We are discussing very different cohorts here, and we are simply not able to do things in the way that we reacted to Ukraine and Sudan in relation to expanding social security access to people with, for example, NRPF.
Equalities, Human Rights and Civil Justice Committee
Meeting date: 20 June 2023
Emma Roddick
First of all, the Home Office is responsible for matching refugees to properties. On health and social care support, the Scottish Government has always been clear that asylum seekers and refugees have access to NHS services. They can register with a general practitioner. The same goes for other devolved services, including education: a child who is seeking asylum or who is a refugee has the right to an education, just like anyone else.
I go back to funding for local authorities. We have long highlighted that the UK Government’s asylum dispersal funding is inadequate. Having met partners in COSLA and local authorities, I know that that is being felt at the moment. There is a great deal of fear about increasing asylum seeker provision without having extra funding.
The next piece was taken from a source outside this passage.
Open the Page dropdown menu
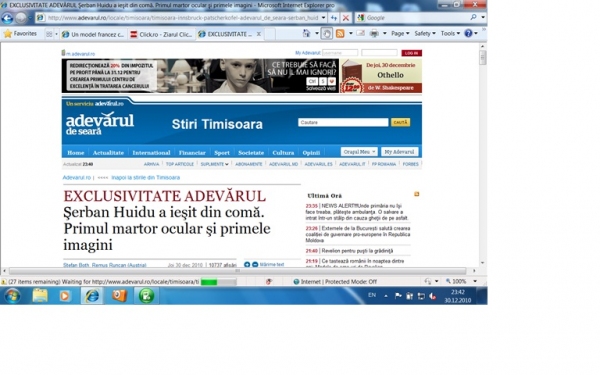 (x=400, y=34)
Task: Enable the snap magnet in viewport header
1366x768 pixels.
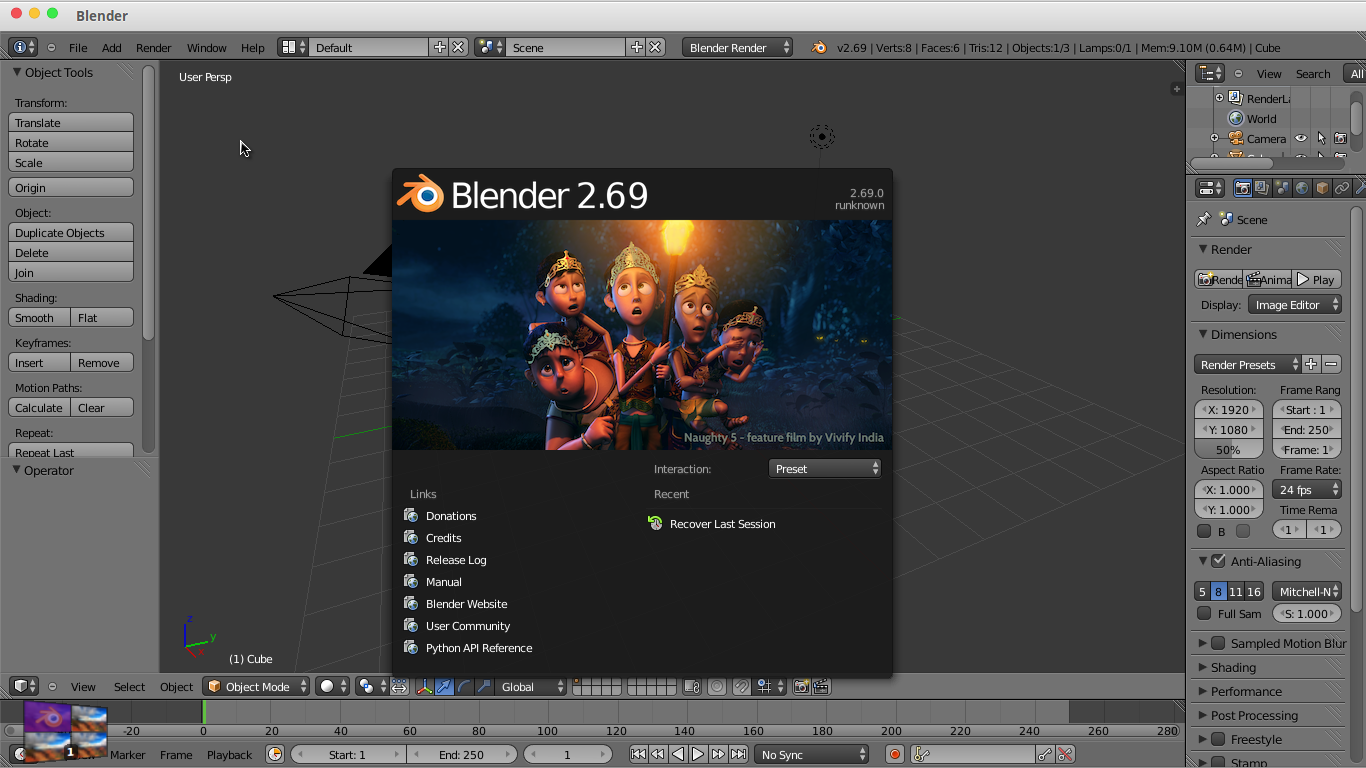Action: click(x=740, y=687)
If the committee were minded to back our calls for the UK Government to provide more funding and clarity around that, that would be very welcome.
Equalities, Human Rights and Civil Justice Committee
Meeting date: 20 June 2023
Emma Roddick
We had the debate in Parliament, which informed our way forward. The Cabinet Secretary for Social Justice wrote to Robert Jenrick to reiterate the Scottish Government’s opposition to the bill on 25 April, then we led the political debate in opposition to the bill’s provisions in the Scottish Parliament.
On 30 May, we lodged our legislative consent memorandum in the Scottish Parliament. There will be an opportunity to discuss that in a parliamentary debate. The LCM recommends that consent not be given to clauses 23 and 27 of the bill, which are the clauses to which I referred in my opening statement. We believe that they would significantly alter the competence of the Scottish ministers and our ability to meet our international human rights obligations to support victims of human trafficking, including children. Officials and ministers have continued discussions with the UK Government to make it clear what we oppose and why.
Equalities, Human Rights and Civil Justice Committee
Meeting date: 20 June 2023
Emma Roddick
That is the specific funding that was made available for local authorities to use only for empty and void properties. Once Ukrainians move out of those properties, they will be available for social use by the local authorities.